CS 241 final review notes Fall 2020

CS 241: Data Structures—Final Exam Review—Fall 2020

Important notes!

click on the triangles to the left to expand or contract sections!

use the text size feature in your browser to make this text larger and more readable!

About the exam

the final exam will take place on Thursday, December 3rd, from 2-5pm

the exam will be held by a combination of email (to send the exam) and Zoom link (for proctoring/questions)

the exam will be designed so that you should be able to complete it in less than the three hours allotted

you will not have access to books, notes, computers (except to Zoom), networks, or friends during the exam

(you are encouraged to ask your instructor for clarifications during the exam if necessary)

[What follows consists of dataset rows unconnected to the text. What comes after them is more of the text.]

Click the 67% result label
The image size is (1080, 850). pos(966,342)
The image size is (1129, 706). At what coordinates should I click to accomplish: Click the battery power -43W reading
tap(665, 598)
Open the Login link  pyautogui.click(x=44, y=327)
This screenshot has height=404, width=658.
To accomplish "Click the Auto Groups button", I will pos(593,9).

In preparing for the exam, you should consult:

your textbook (see especially chapters and sections mentioned below)

your notes from lecture and lab—these are likely to be especially helpful

the home page for the course and various links, examples, etc., provided there

… and also especially the lab assignments linked from the home page, as well as your own programs

Format: the exam will consist of several kinds of questions; typically:

10-15 True-or-False questions at 1-2 points each

8-10 short answer questions at 4-6 points each

2-4 longer answer questions at 8-15 points each

These review notes are not exhaustive, but are meant as a guide to coverage—see other sources for details!

The final exam is comprehensive!

But there will naturally be some emphasis on material from after the midterm

For more information on the midterm, see the Midterm Review Notes

… but here are the main subject areas again (with book chapters) for the midterm material:

Modularity, abstraction, and reuse [see textbook Section 1.3.2 and also those for objects below]

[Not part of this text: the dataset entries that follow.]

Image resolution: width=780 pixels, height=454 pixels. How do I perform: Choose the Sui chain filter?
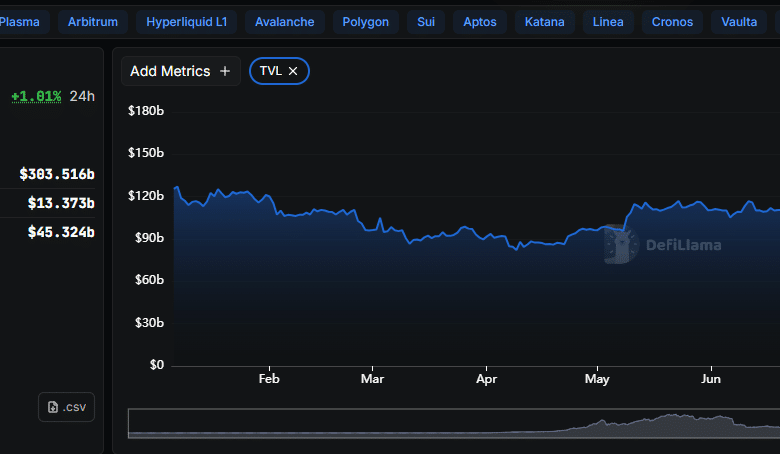click(427, 21)
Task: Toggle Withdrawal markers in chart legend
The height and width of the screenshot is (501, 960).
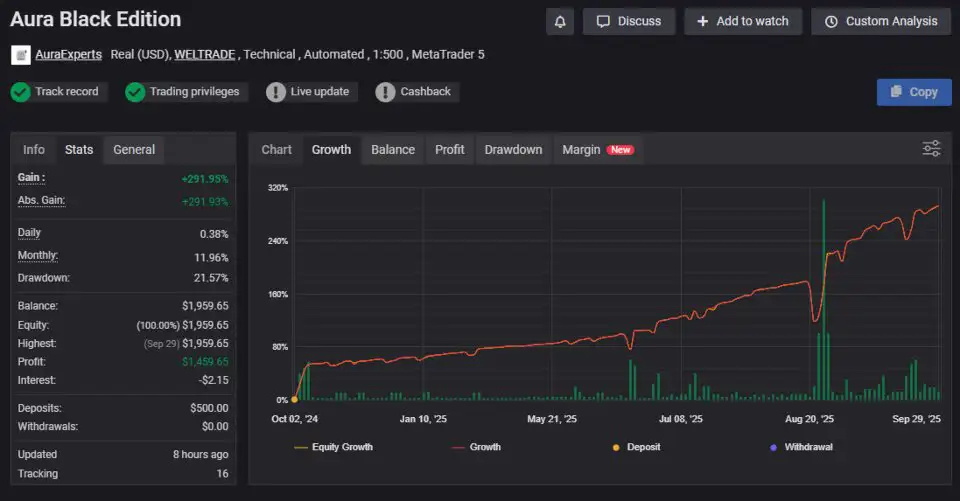Action: coord(800,447)
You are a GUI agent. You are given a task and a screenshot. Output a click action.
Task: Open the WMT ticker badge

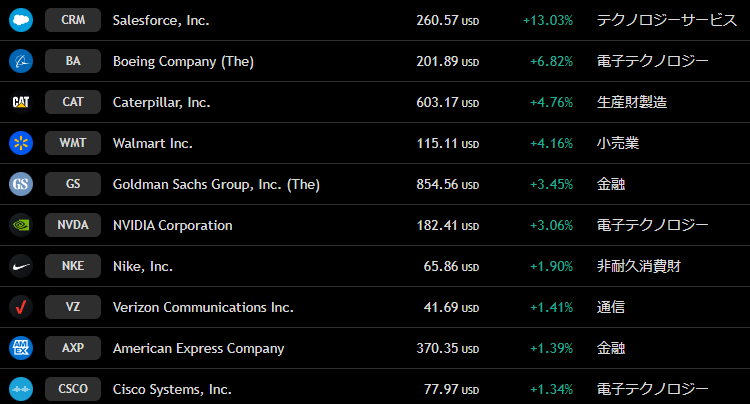coord(73,143)
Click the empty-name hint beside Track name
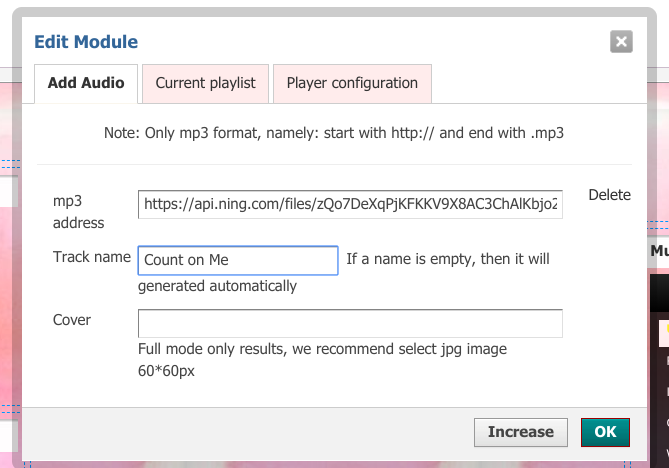 (447, 259)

Stacks and (linear) abstract data types [see textbook Sections 3.1-3.3]

Numbers, numeral bases, and conversion [see textbook Section 3.3.6]

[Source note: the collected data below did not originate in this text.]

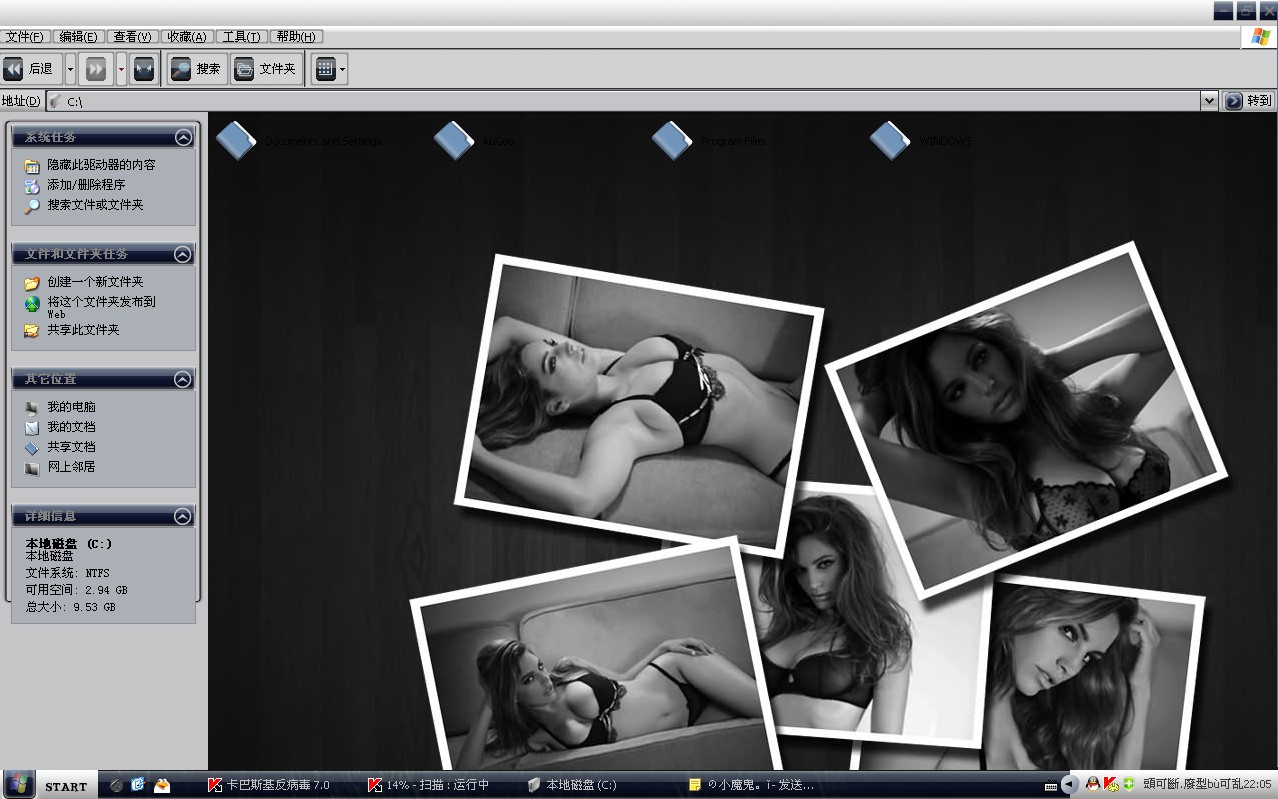1278x799 pixels.
Task: Click 添加/删除程序 in system tasks
Action: 86,185
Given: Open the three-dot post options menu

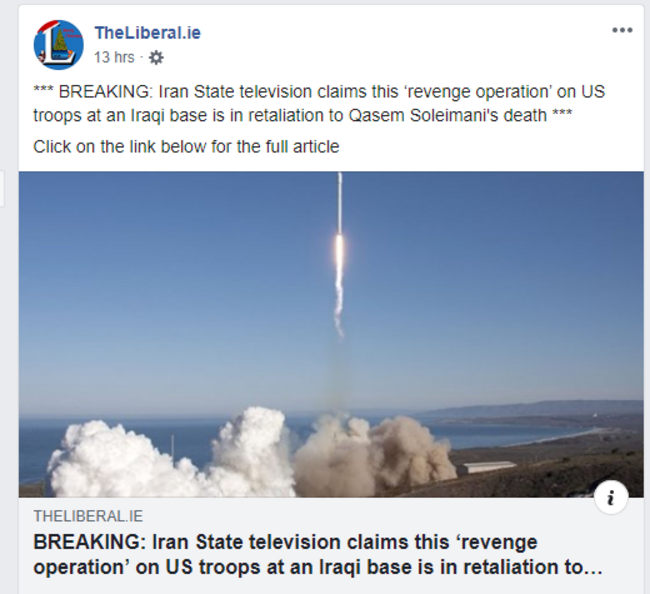Looking at the screenshot, I should click(622, 30).
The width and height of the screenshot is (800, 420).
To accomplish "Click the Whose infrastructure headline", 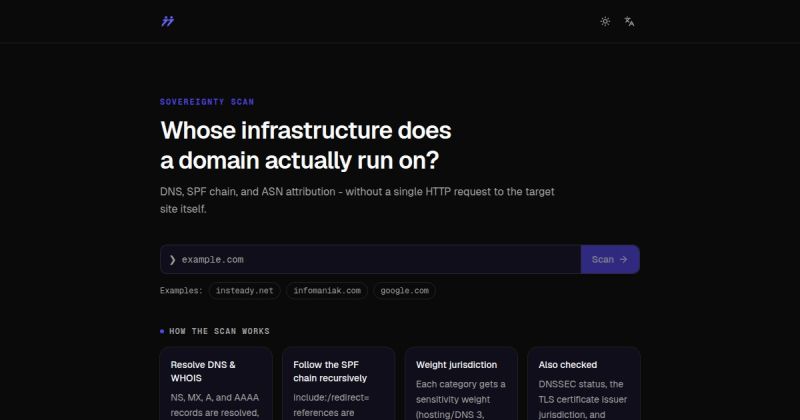I will click(x=306, y=145).
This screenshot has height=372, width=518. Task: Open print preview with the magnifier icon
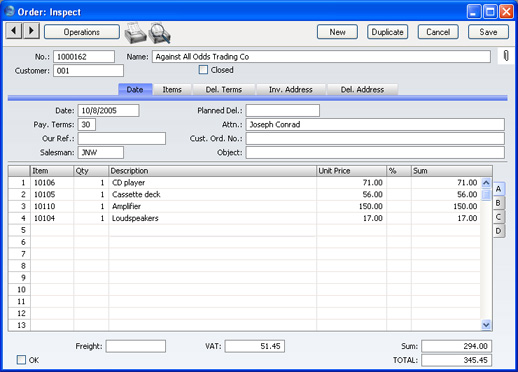pyautogui.click(x=160, y=33)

Course introduction, basic concepts [see textbook Sections 1.1-1.3]

Review of Python [see textbook Section 1.4]

Algorithm analysis and Big-O notation [see textbook Section 2.2]

Efficiency of built-in Python data structures [see textbook Section 2.3]

Expressions, bracketing, and conversion [see textbook Sections 3.3.4-3.3.7]

Classes and methods in Python [see textbook Section 1.4.6]

Linked lists, queues, and deques [see textbook Sections 3.4-3.6]

Linked lists

linked lists are based on nodes with references

a node is an object which holds some data and also some references to other objects

remember that when we change an object, all the references to it “see” the changes (aliasing)

array-based lists allow for fast indexing (O(1) time

rather than Python’s built-in lists (based on resizable arrays), we can “roll our own” lists

… but arrays must be reallocated and copied whenever they run out of room

linked lists can be extended or trimmed in O(1) time

… but traversing to an index, or searching for an item, takes O(n) time

the run-time behavior of the two kinds of lists can be different for some operations

we also usually have a container class of objects representing the list (or other structure) itself

for lists, we might have an object with a head reference or perhaps a head and tail references

we can also keep useful information such as the size of the list, a boolean for emptiness, etc.

(these should be updated as necessary whenever the list is)

for linked lists, each node also holds a reference to the next node in the list

note that “local” changes to a few pointers are still O(1) (since they don’t effect/inspect the whole list, or (pro)portions thereof)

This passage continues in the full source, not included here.